Cauliflower is a very fashionable vegetable nowadays. You will see it on restaurant menus from San Francisco to New York to London, prepared in myriad ways from sliced thick and served as steak, to roasted, to grated and used instead of flour as a base for gluten-free pizza, and so on. But using it to make a sauce for pasta has not yet, as far as I know, been adopted by chefs even though it is a typical Sicilian way of using green cauliflower when in season. Some of you will already know that I am well on my way to becoming Sicilian, at least in as far as having a home there, and as a result, I am spending a fair amount of time on the island, staying on a beautiful organic farm belonging to my friend, Mary Taylor Simeti, who is also my guru for all things Sicilian — Mary is the author of the ultimate book on Sicilian food. So when I saw green cauliflower at the greengrocer, I decided to buy one before the season ends. Easter is the cut off time for cauliflower. Initially, I was going to make the pasta sauce myself. I had learned it from Mary but as she is just up the lane from my casetta, I thought why not have the master (or should I say mistress!) make it. And so it was. I carried my cauliflower to Mary’s house with my camera to snap her make the sauce while her gorgeous grandchildren sat mesmerized watching cartoons on the TV.

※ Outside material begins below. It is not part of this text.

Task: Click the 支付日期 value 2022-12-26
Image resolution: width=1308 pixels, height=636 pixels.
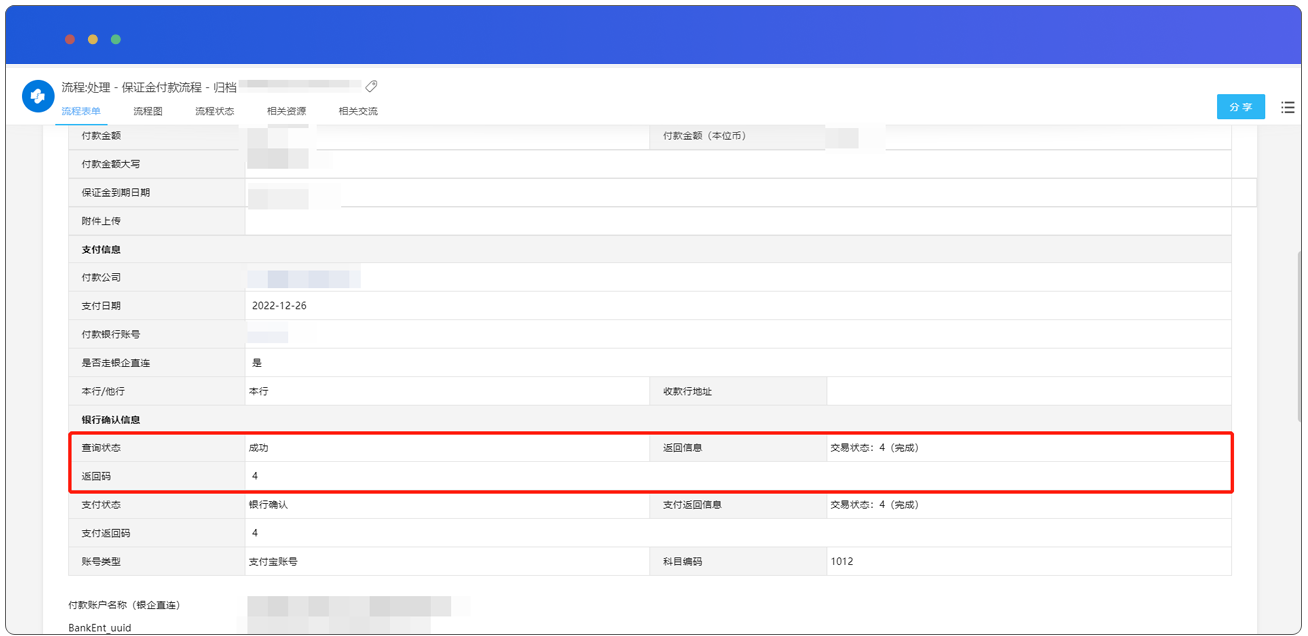Action: tap(280, 306)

First Mary divided the cauliflower into florets ,peeling the bottom stalks so that they would mash easily. Then she chopped a medium onion before she set about preparing the rest of the ingredients. She got a good handful of local pine nuts.
Then she put very small local raisins (also a handful) to soak adding saffron to the water. The raisins were also local but not the saffron which I had brought Mary, tied in an extravagant bunch, from Doha, Qatar.
She then put the cauliflower florets to boil and let them boil until they were very soft.
She put the chopped onion and a little olive oil in a pan and set the pan over a medium heat, and added the pine nuts halfway through. Once the nuts were lightly coloured she added the anchovies and set the pan over the boiling cauliflower so that the anchovies could melt without burning. She scooped the cauliflower out of the water (which she was going to use to boil the pasta; Sicilans are very careful not to waste any water.
And mashed the cauliflower before adding the raisins and their saffron flavoured soaking water
She then boiled the pasta (one 500 g pack) in the same water she used to boil the cauliflower and once the pasta was done, she added it to the cauliflower.
And mixed it well with the sauce.
Et voila, a very unusual pasta with a green cauliflower sauce. The final touch was adding toasted breadcrumbs to the pasta. Sicilians love breadcrumbs or mollica as they call it and they add it to almost everything
While we were eating our pasta, I was eyeing the bunch of herbs Mary had put in a glass to grow roots for her to eventually plant in her garden wondering when the time will come for me to ask her for some cuttings to plant in my garden!